The plan has implications for resource firms looking to expand in the world's largest producer of thermal coal and palm oil, such as Wilmar, Indofood Agri Resources and Bumi Resources.
Here are some questions and answers on the draft rules:
HOW WILL THE MORATORIUM BE IMPLEMENTED?
The moratorium is expected to take effect in January. Several draft presidential decrees to implement the plan have been prepared. They will not need to be passed by Indonesia's parliament, home to vested interests.
Political risk analyst Kevin O'Rourke said the draft decree on peatlands said the moratorium could be applied for five years.
WHAT DO THE DRAFT REGULATIONS SAY?
One of the draft decrees states a two-year moratorium on new permits and permit extensions will apply to converting peatland, natural forest, conversion forest, protected forest, production forest, and production forest that is convertible and "outside (these) areas."

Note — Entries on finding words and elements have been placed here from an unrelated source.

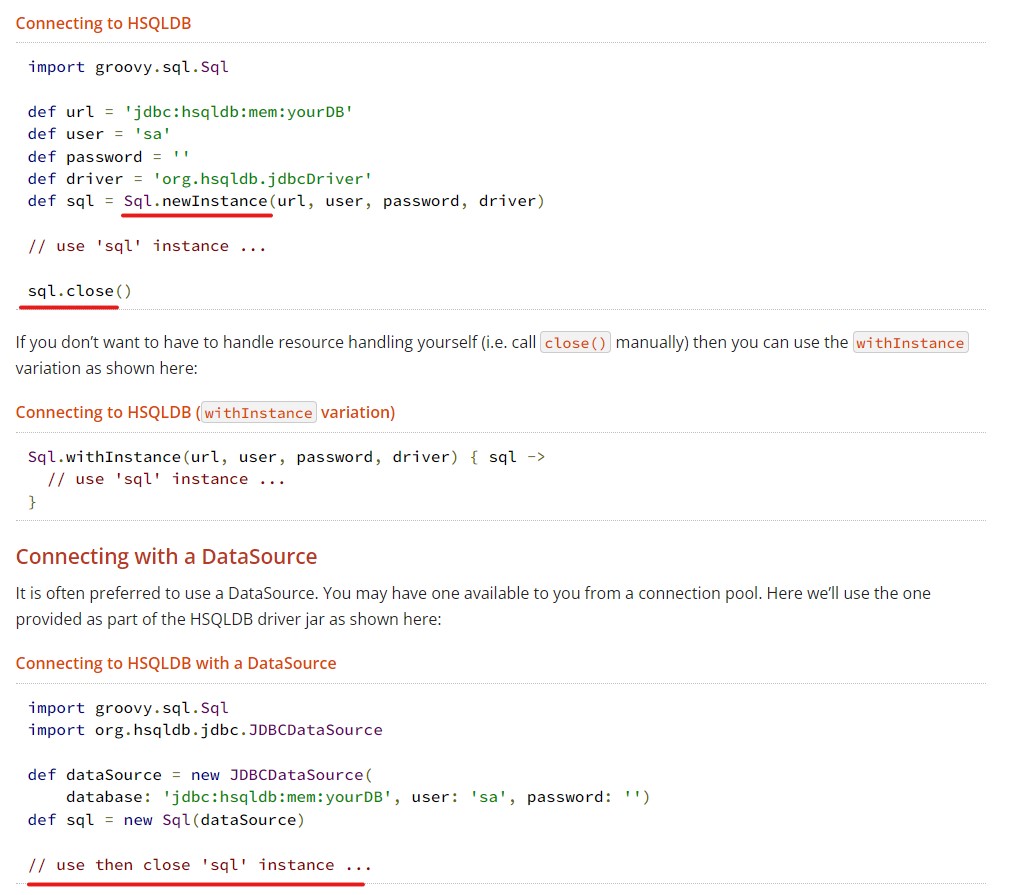Viewport: 1016px width, 895px height.
Task: Click the import org.hsqldb.jdbc.JDBCDataSource line
Action: coord(205,730)
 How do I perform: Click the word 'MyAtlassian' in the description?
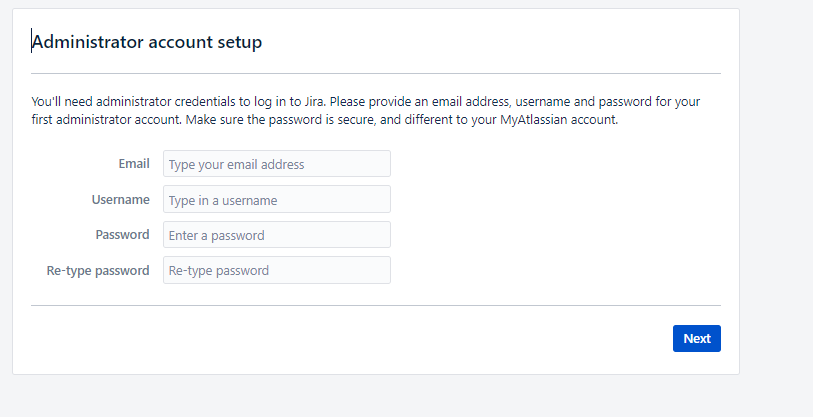tap(534, 120)
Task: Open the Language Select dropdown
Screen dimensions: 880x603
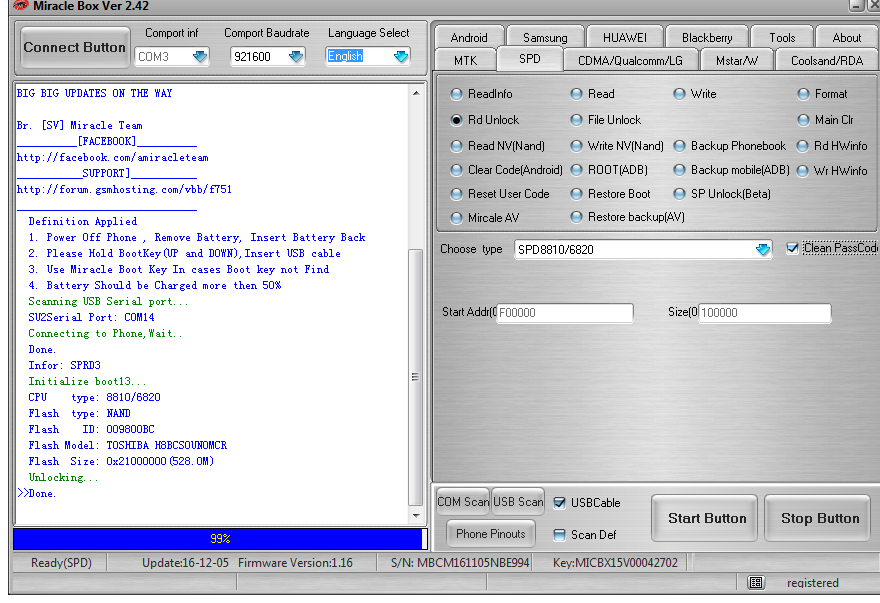Action: [x=401, y=57]
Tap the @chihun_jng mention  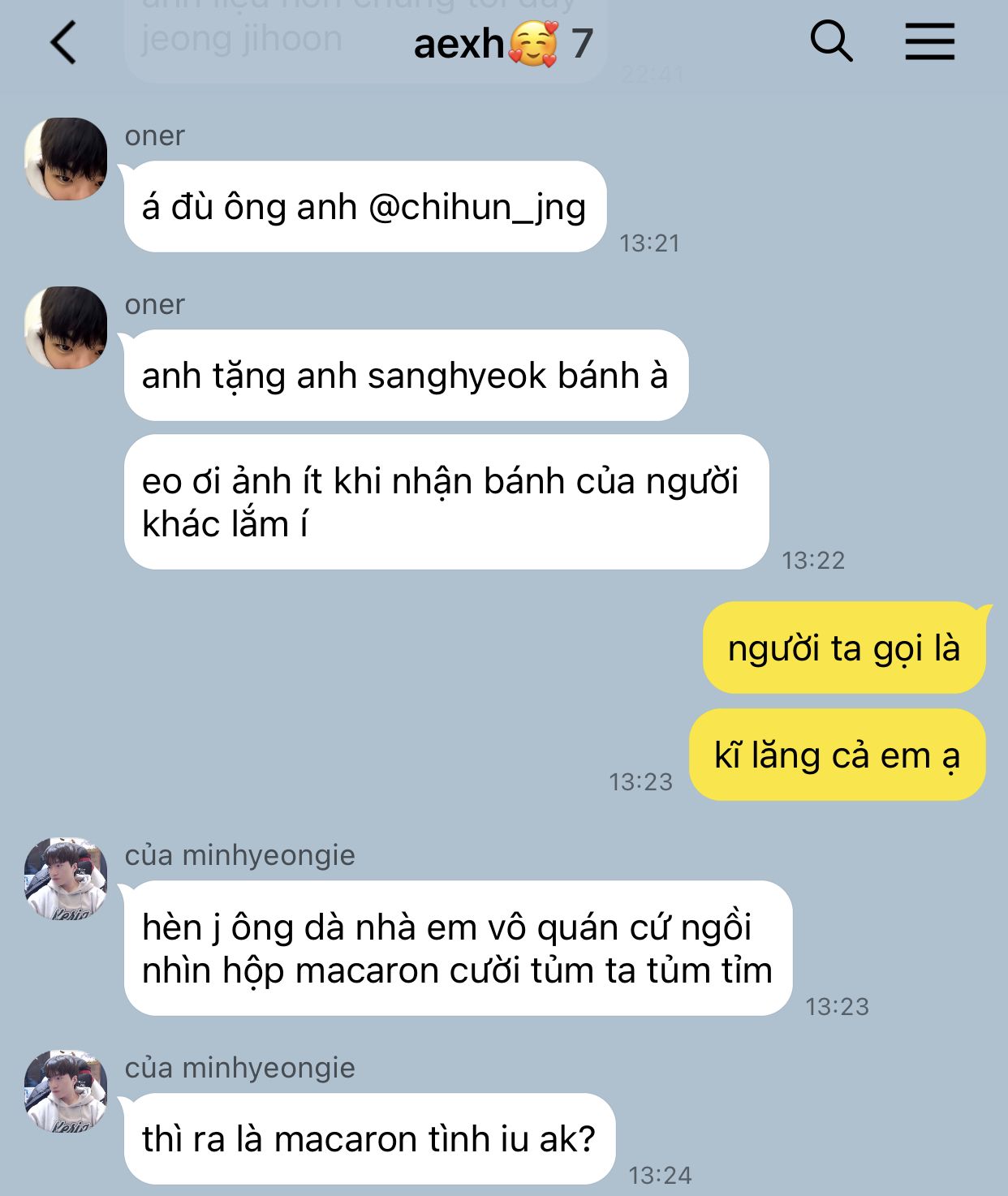click(477, 208)
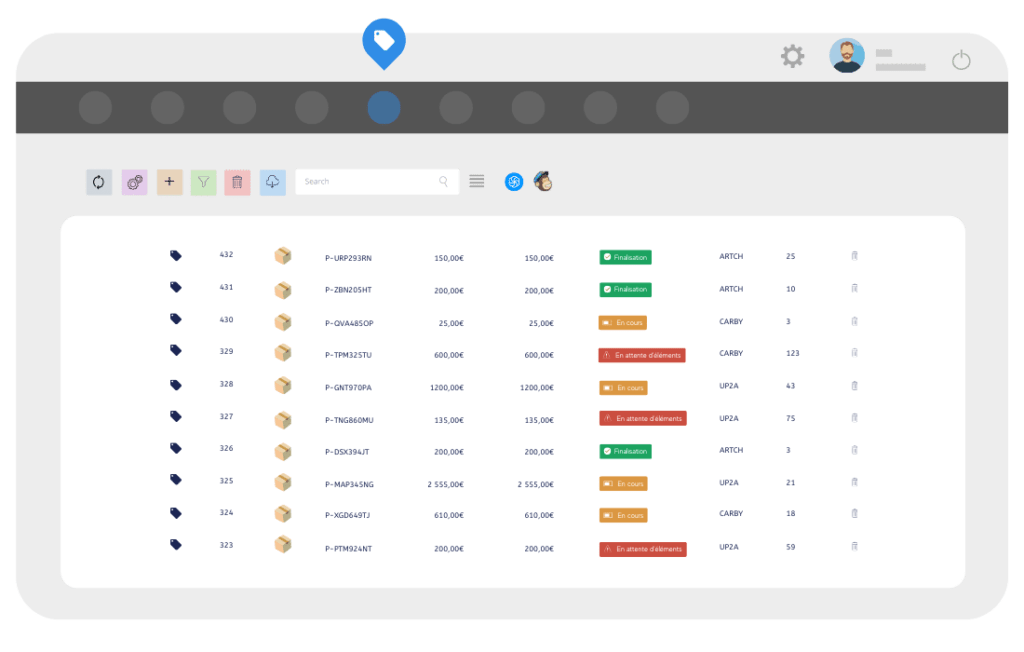Click the En attente d'éléments badge on row 329
1024x652 pixels.
[643, 354]
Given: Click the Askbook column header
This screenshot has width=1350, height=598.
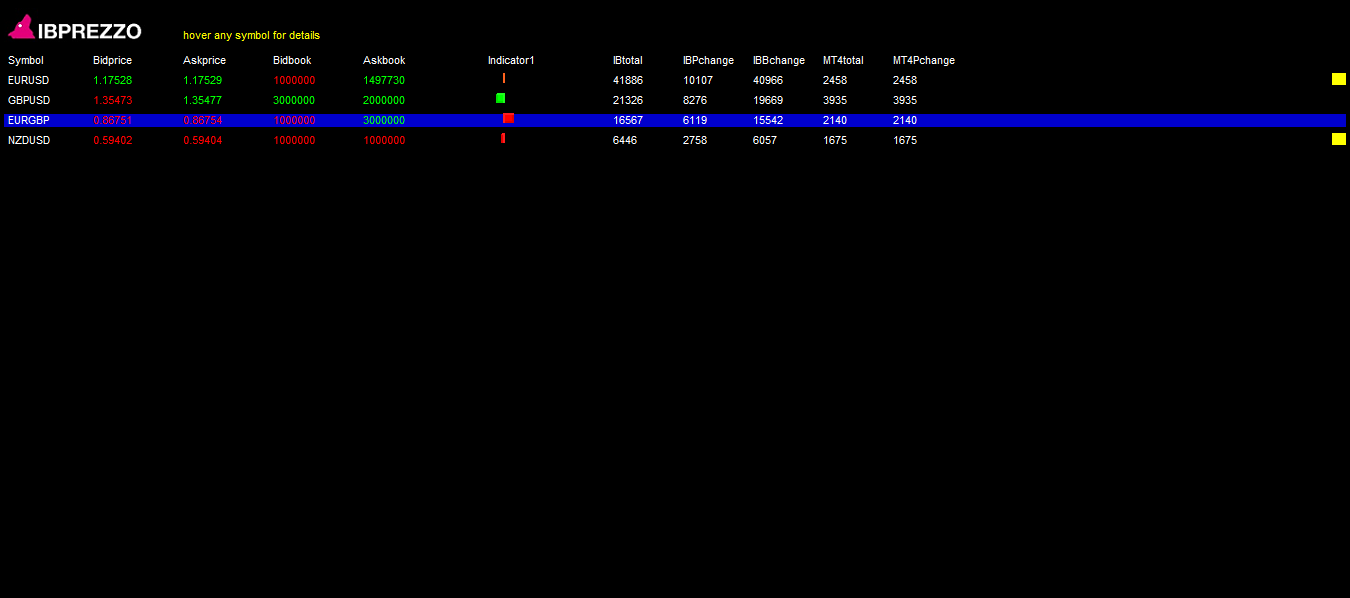Looking at the screenshot, I should tap(384, 60).
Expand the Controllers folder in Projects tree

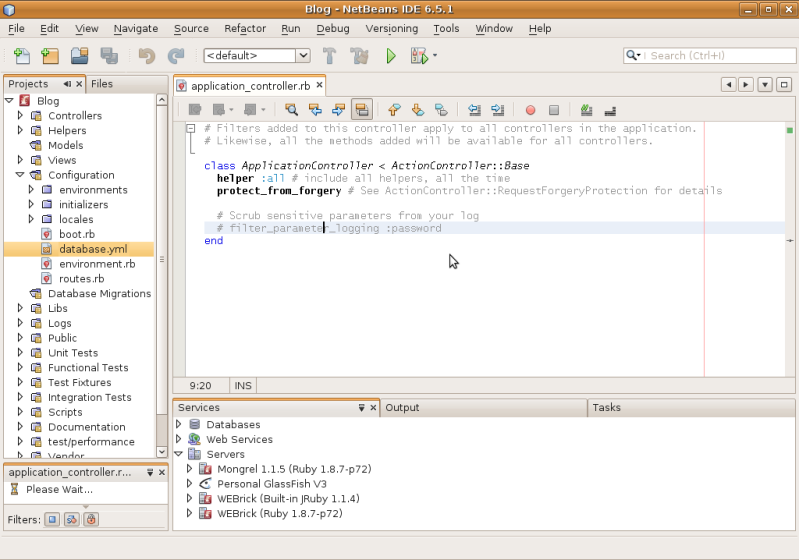coord(20,116)
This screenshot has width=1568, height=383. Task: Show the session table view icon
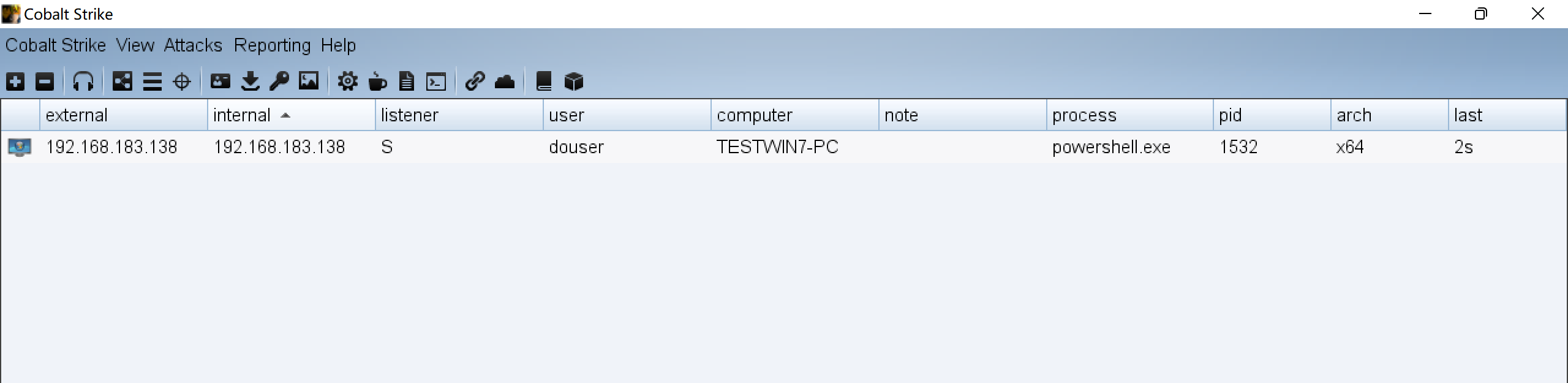(153, 82)
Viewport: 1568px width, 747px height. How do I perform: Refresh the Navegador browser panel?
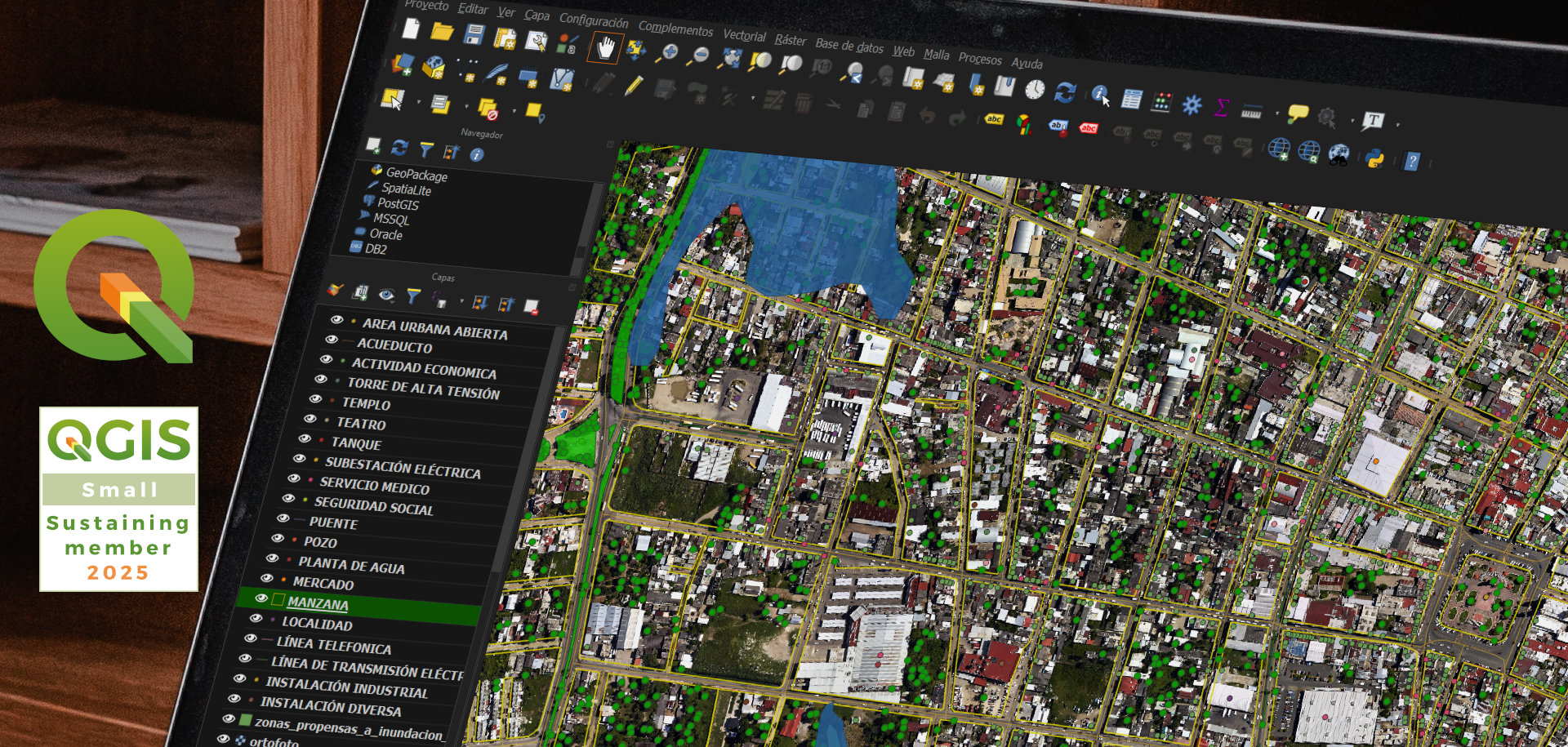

Existing permit holders for natural forests will be required to "apply environmentally friendly technical management practices."
The decree states that permits to convert peatland and natural forests that have already been issued will continue to be valid but another section says: "There will be an assessment of the economic impact and revocation of permission to convert peatland and cessation of issuing new permits."
"Permits that have already been issued in peatlands with big potential for greenhouse gas emissions will possibly be compensated in accordance with the land area size allocated," the decree states, leaving uncertainty for existing permit holders.
WHAT COMPENSATION COULD EXISTING PERMIT HOLDERS GET?
Former environment minister Emil Salim -- who helped write one of the draft decrees -- said the government would encourage holders of existing permits in primary forest areas or deep peatlands to swap to degraded land.
"We cannot force them to move," he told Reuters, but added that uncooperative firms could face a social backlash.
The decree also says there will be research on opportunities for revenue and trade in carbon credits from protecting peatlands. It is not clear who would get these revenues.
ARE THERE ANY EXEMPTIONS?
One of the draft presidential decrees says projects of national significance "such as geothermal, oil and natural gas" will be exempt from the moratorium. Salim said the exemption did not apply to mining.